Die aus dem Nordreich nach assyrischen Eroberungen 732 und 722 vC Deportierten haben keine Spuren hinterlassen. Sie werden sich wohl assimiliert haben. Ihre Geschichte fällt somit aus. Deportationen aus dem Südreich (↗Juda) durch die ↗Assyrer sind ab 701 vC auszumachen. Das Reich aber blieb in seiner Staatlichkeit bis zu seiner Vernichtung durch die ↗Neubabylonier (598/7 bzw. 587/6 vC) bestehen. Also lässt die Fachgelehrtenschaft die Exilszeit mit dem Verlust der Staatlichkeit Judas (587/6 vC) beginnen und mit der Eroberung Babyloniens durch die ↗Perser unter ↗Kyros II. (539/8 vC) enden, obwohl nennenswerte Rückwanderungen wohl erst kurz vor 520 vC stattgefunden haben. Exilierte aber waren in ↗Babylonien schon vor 598 vC vorhanden gewesen und sind ihrer Mehrzahl nach 520 vC dort auch verblieben.

Der Großteil der Exilierten war wohl auf durch Kriegshandlungen entvölkertes Land verbracht worden. Sie wurden, soweit man ↗Ezechiel (1,1; 3,15) glauben darf, am Fluss Kebar (Chabur) im Raum ↗Nippur angesiedelt. Dort hatten sie vornehmlich Landwirtschaft zu betreiben oder ein Handwerk auszuüben. Tätigkeiten, die von den Betroffenen, die der israelitischen Oberschicht entstammten, zunächst als bedrückend und erniedrigend empfunden werden mussten.

Dennoch dürfte das Bild, das von der jüdischen Frömmigkeit geschaffen (Ps 137; Schilderungen im Talmud) und von der christlichen genährt wurde (zB Vergleiche, die ↗Hieronymus in Briefen anstellt; Aug. civ. 17,1; etc.), wonach die "babylonische Gefangenschaft" mit einem elenden Sklavenleben der Betroffenen verbunden war, nicht den Tatsachen entsprochen haben.

König Jojachin und sein Hofstaat hatten in Babylon unter ↗Nebukadnezar wohl ein durchaus komfortables Leben geführt1.

Der Status der übrigen Exilierten dürfte anfangs dem der ↗Heloten ↗Spartas vergleichbar gewesen sein, mit dem Unterschied, dass sie Königs- und nicht Gemeinbesitz gewesen waren. Das hatte den Vorteil, dass sich niemand an ihnen vergreifen durfte.

Den Exilierten war weitgehende Selbstverwaltung zugestanden. Zudem hatten sie mit König Jojachin jemanden am Hof, der ihre Sorgen und Wünsche vortragen konnte. Mit der Herrschaft ↗Ewil-Merodachs begann sich der Status der Exilierten weiter zu verbessern. Die Folgegenerationen dürften mit ihrem Schicksal also nicht unzufrieden gewesen sein. Als König Kyros mit einem Rechtsakt (↗Kyros-Edikt) den Wiederaufbau des Tempels und die Rückgabe des Tempelschatzes verfügte (Esr 6,3-5), waren die Juden in Babylonien eine ethnisch geschlossene, wirtschaftlich gut situierte Gemeinschaft gewesen.

***

### AUFGABE:
Wie geht der Text über das babylonische Exil nach seinem letzten Satz weiter? Setzen Sie ihn fort.

***

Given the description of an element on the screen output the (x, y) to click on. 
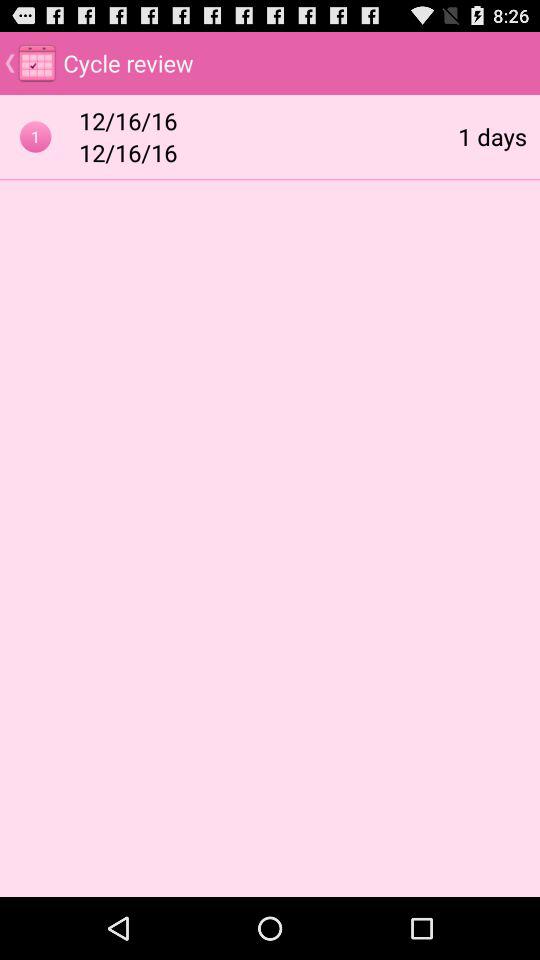
click app to the right of the 12/16/16 app (492, 136)
Given the description of an element on the screen output the (x, y) to click on. 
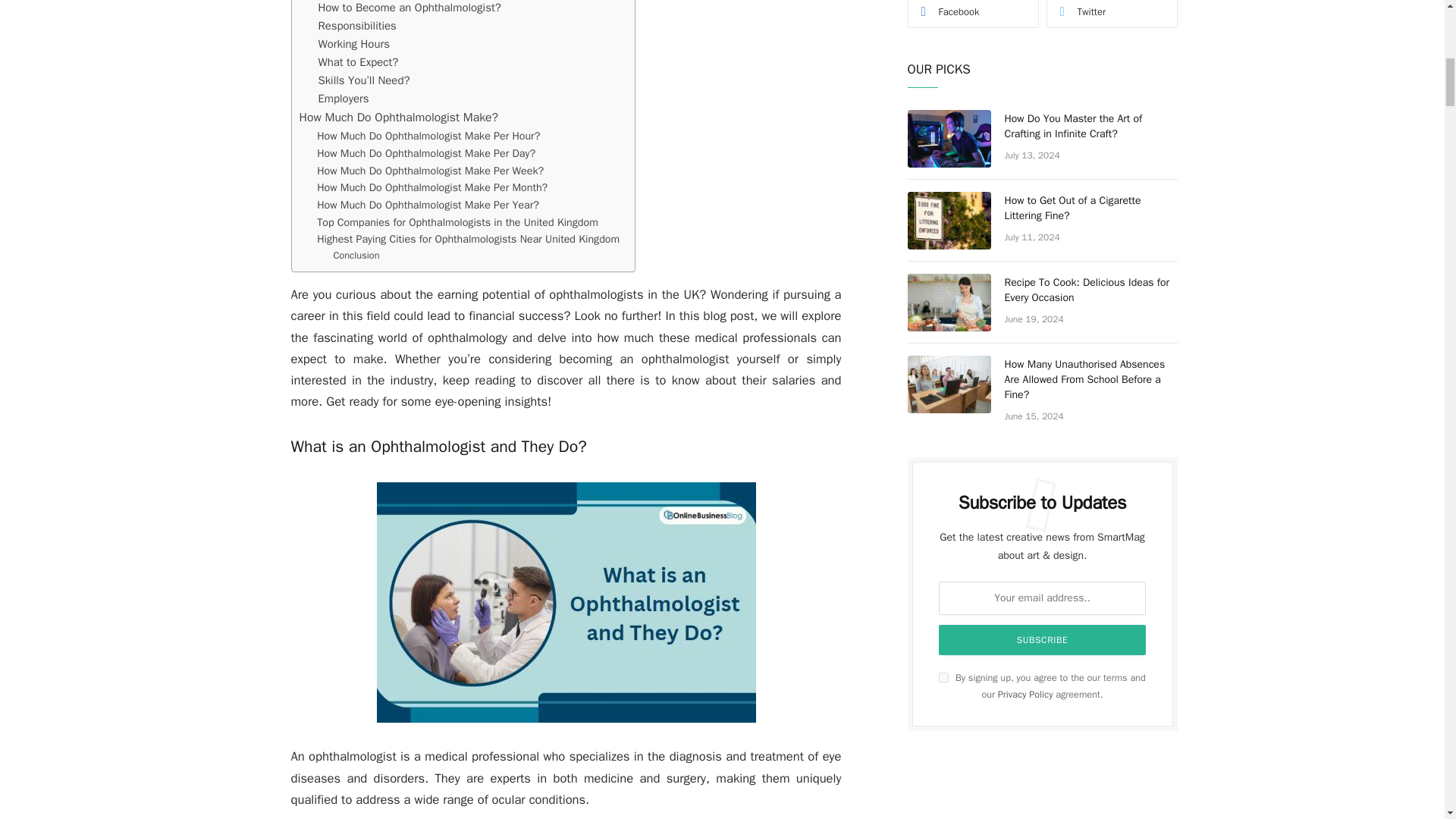
Subscribe (1043, 639)
on (944, 677)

***

### ANTWORT:
Nach dem Jahr 532 - der genaue Zeitpunkt ist nicht bekannt - war es den Juden erlaubt, nach ↗Jerusalem zurückzukehren. Jedenfalls fanden in der Zeit zwischen 532 und 520 (Baubeginn des 2. Tempels) Rückwanderungen statt. Wann genau, lässt sich mit Bestimmtheit nicht sagen. Möglicherweise auch erst am Anfang der Regierungszeit von König ↗Darius I. Dass schon von König Kyros nebst dem Wiederaufbau des Tempels auch die Rückkehr der Juden nach Jerusalem verfügt worden wäre, wie das Esr 1,2-4 glauben macht2, ist jedenfalls nicht anzunehmen. Es wäre sonst kaum zu erklären, dass der Tempel noch 520 in Trümmern lag (Hag 1,4)3. Ein guter Teil der Juden jedenfalls zog es vor, in Babylonien zu bleiben. Offenbar waren die Hoffnungen, die mit einer Rückkehr einhergingen, für viele nicht verlockend genug, um die mittlerweile gewonnenen, recht guten Lebensverhältnisse aufzugeben.



1) Dass Jojachin bis zum Herrschaftsantritt Ewil-Merodachs tatsächlich "im Kerker" saß, wie es in 2Kön 25,27ff. und im Talmud behauptet wird (zB Meg. I, xi Fol. 11b), trifft historisch nicht zu. Das belegt eine Textquelle, die in das Jahr 592 verweist, wonach Jojachin und seine fünf Söhne ihre Alimentation erhalten haben, und zwar das Zwanzigfache einer Normalzuteilung. Zudem ist Jojachin in dieser Auflistung mit seinem Königstitel vermerkt. Beides spricht für eine durchaus geachtete Stellung am Hof.

2) Die einschlägige Forschung hält in ihrer Mehrheit diese inhaltliche Teilwiedergabe des Kyrosedikts für historisch nicht korrekt.

3) Dazu in Widerspruch steht die Behauptung (Esr 5,16), dass noch in der Regierungszeit Kyros' II. mit dem Wiederaufbau des Tempels begonnen worden wäre.



Literatur:
Herbert Donner. Geschichte des Volkes Israel und seiner Nachbarn. 2 Bde. 1984 Göttingen. Verl. Vandenhoeck & Ruprecht.
Rainer Albertz. Die Exilszeit. 2001 Stuttgart. Verl. Kohlhammer (Bibl. Enzyklopädie Bd 7).
Haim Hillel Ben-Sasson. Geschichte des jüdischen Volkes. 52007 München. Verl. C. H. Beck.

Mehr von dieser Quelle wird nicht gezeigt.